### Listed entries
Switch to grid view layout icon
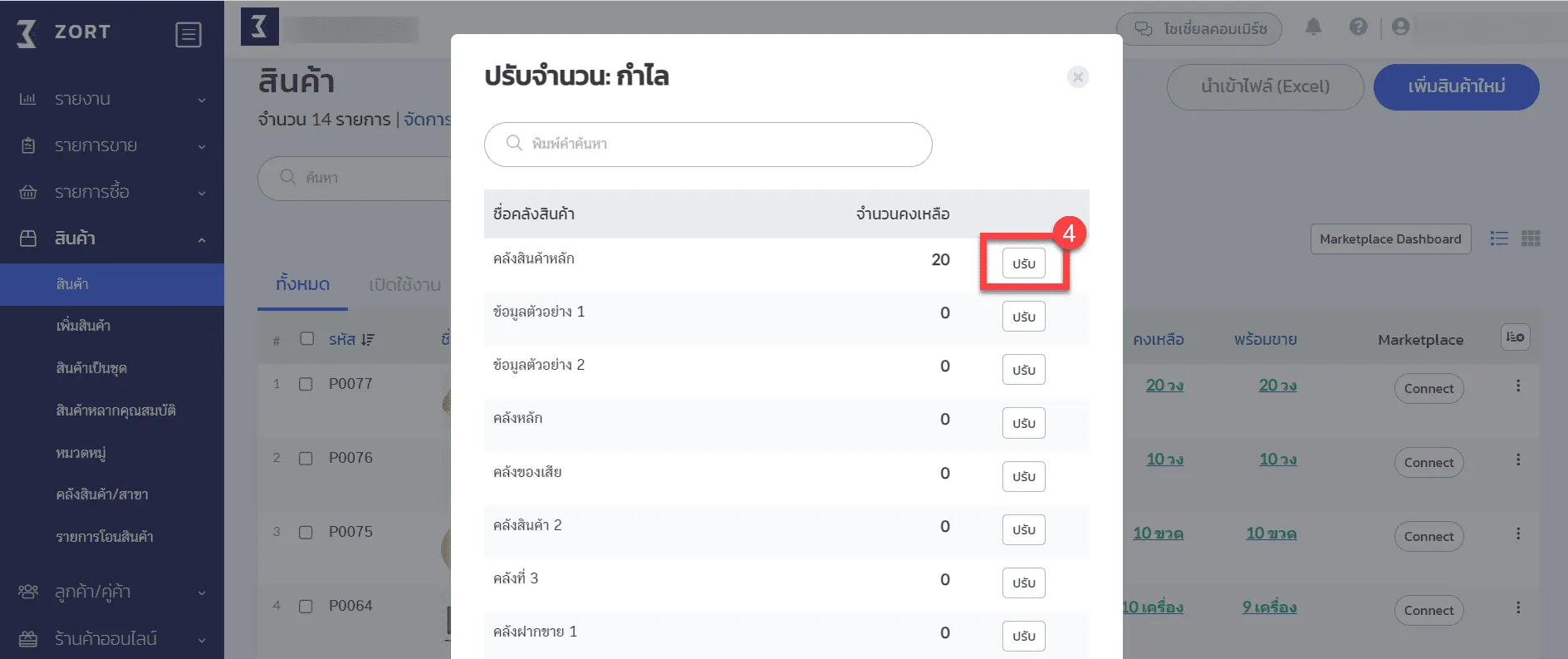Viewport: 1568px width, 659px height. click(1531, 239)
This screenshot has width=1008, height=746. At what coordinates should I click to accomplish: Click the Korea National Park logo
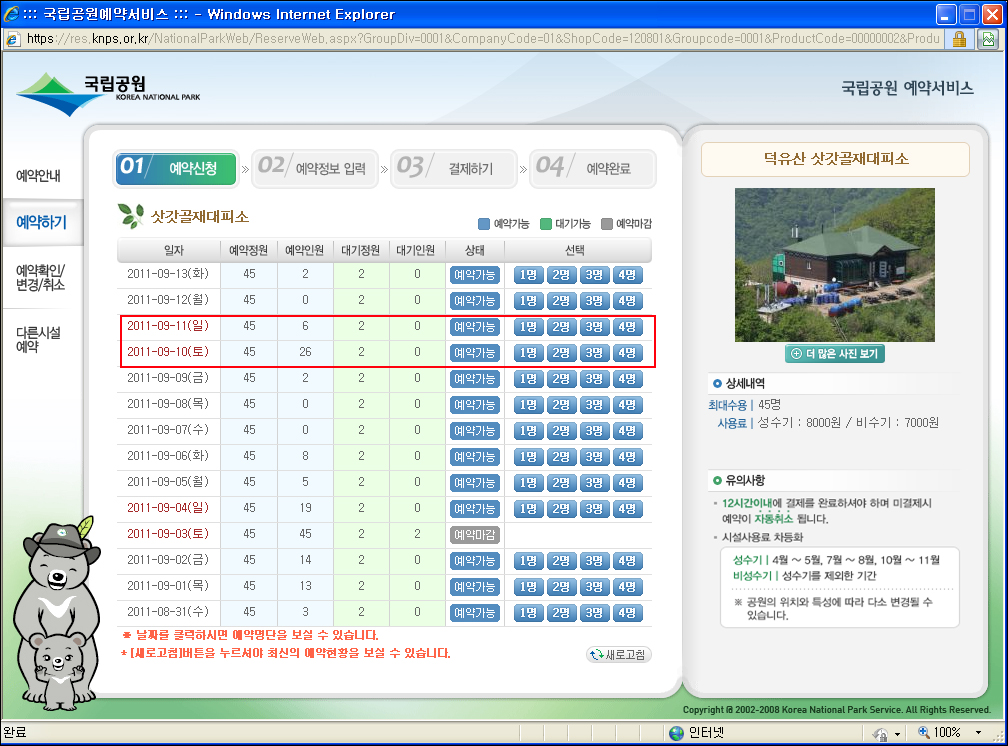tap(108, 92)
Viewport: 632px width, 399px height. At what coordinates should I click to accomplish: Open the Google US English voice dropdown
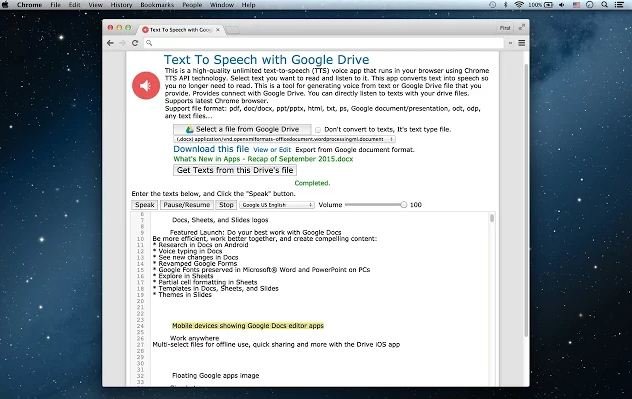[276, 205]
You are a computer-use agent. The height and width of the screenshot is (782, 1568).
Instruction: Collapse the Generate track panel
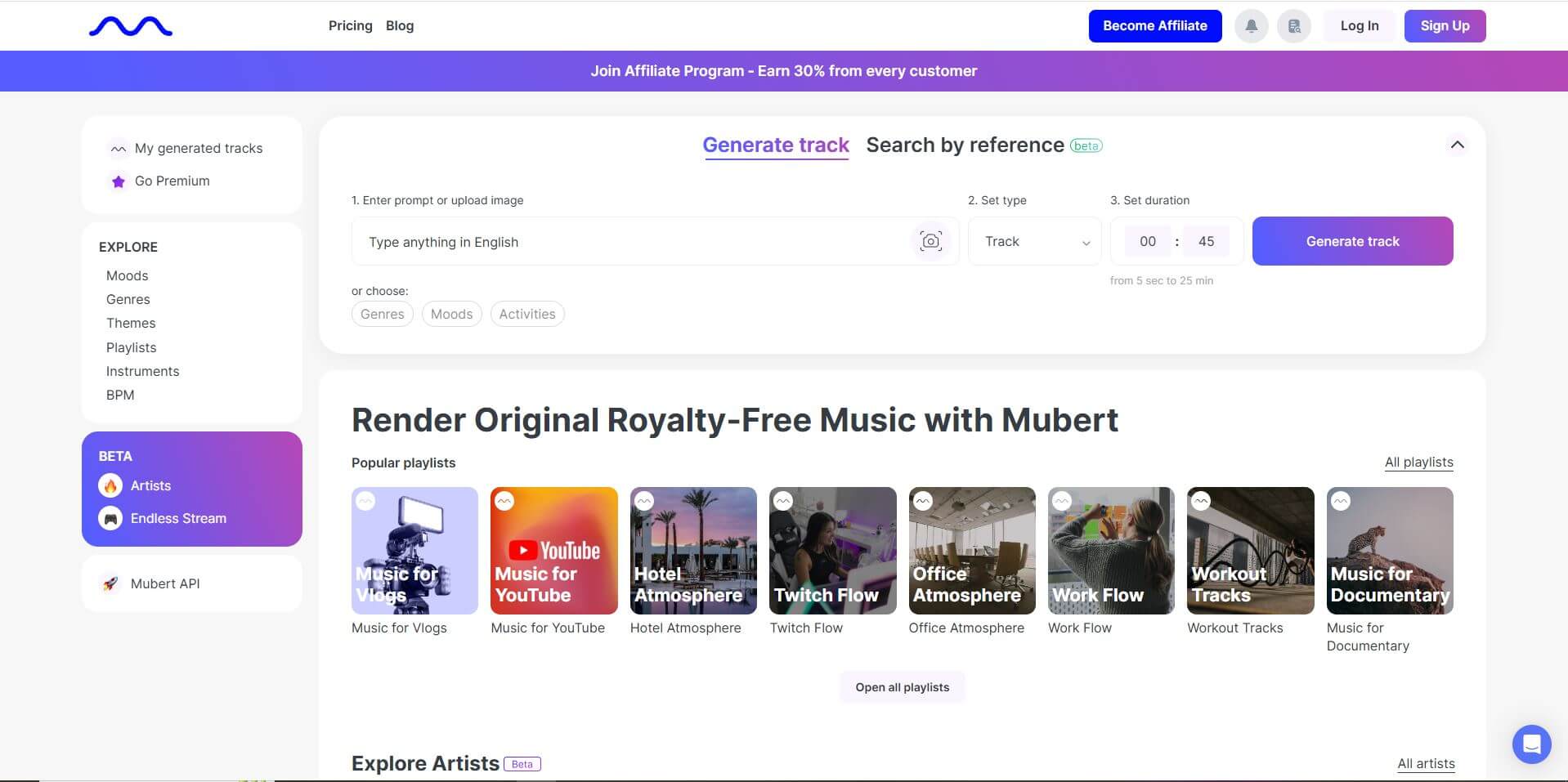1457,145
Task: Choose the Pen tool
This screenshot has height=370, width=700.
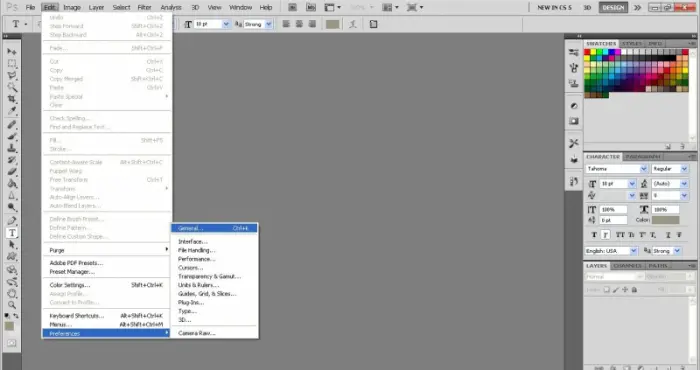Action: pos(12,220)
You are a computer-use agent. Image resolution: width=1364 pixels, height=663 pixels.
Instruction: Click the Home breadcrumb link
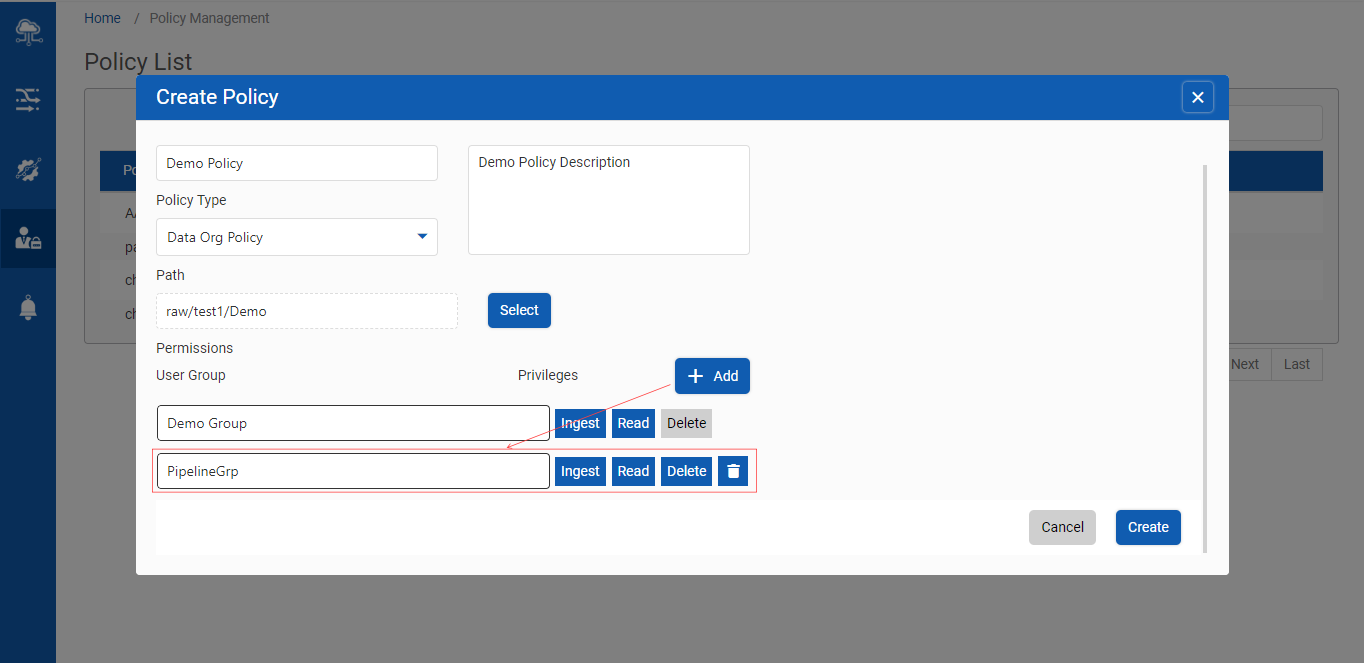click(x=102, y=18)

### Aim of the exercise
Reproduce every row above word for word, but leave out the pictures.

### The completed task
Switch to grid view layout icon
Viewport: 1568px width, 659px height. click(1531, 239)
This screenshot has width=1008, height=746. At what coordinates should I click to accomplish: Click the Korea National Park logo
tap(108, 92)
Viewport: 632px width, 399px height. At what coordinates should I click to accomplish: Open the Google US English voice dropdown
[276, 205]
You are a computer-use agent. The height and width of the screenshot is (782, 1568).
Instruction: Collapse the Generate track panel
1457,145
Task: Choose the Pen tool
This screenshot has height=370, width=700.
Action: pos(12,220)
You are a computer-use agent. Image resolution: width=1364 pixels, height=663 pixels.
Instruction: Click the Home breadcrumb link
click(x=102, y=18)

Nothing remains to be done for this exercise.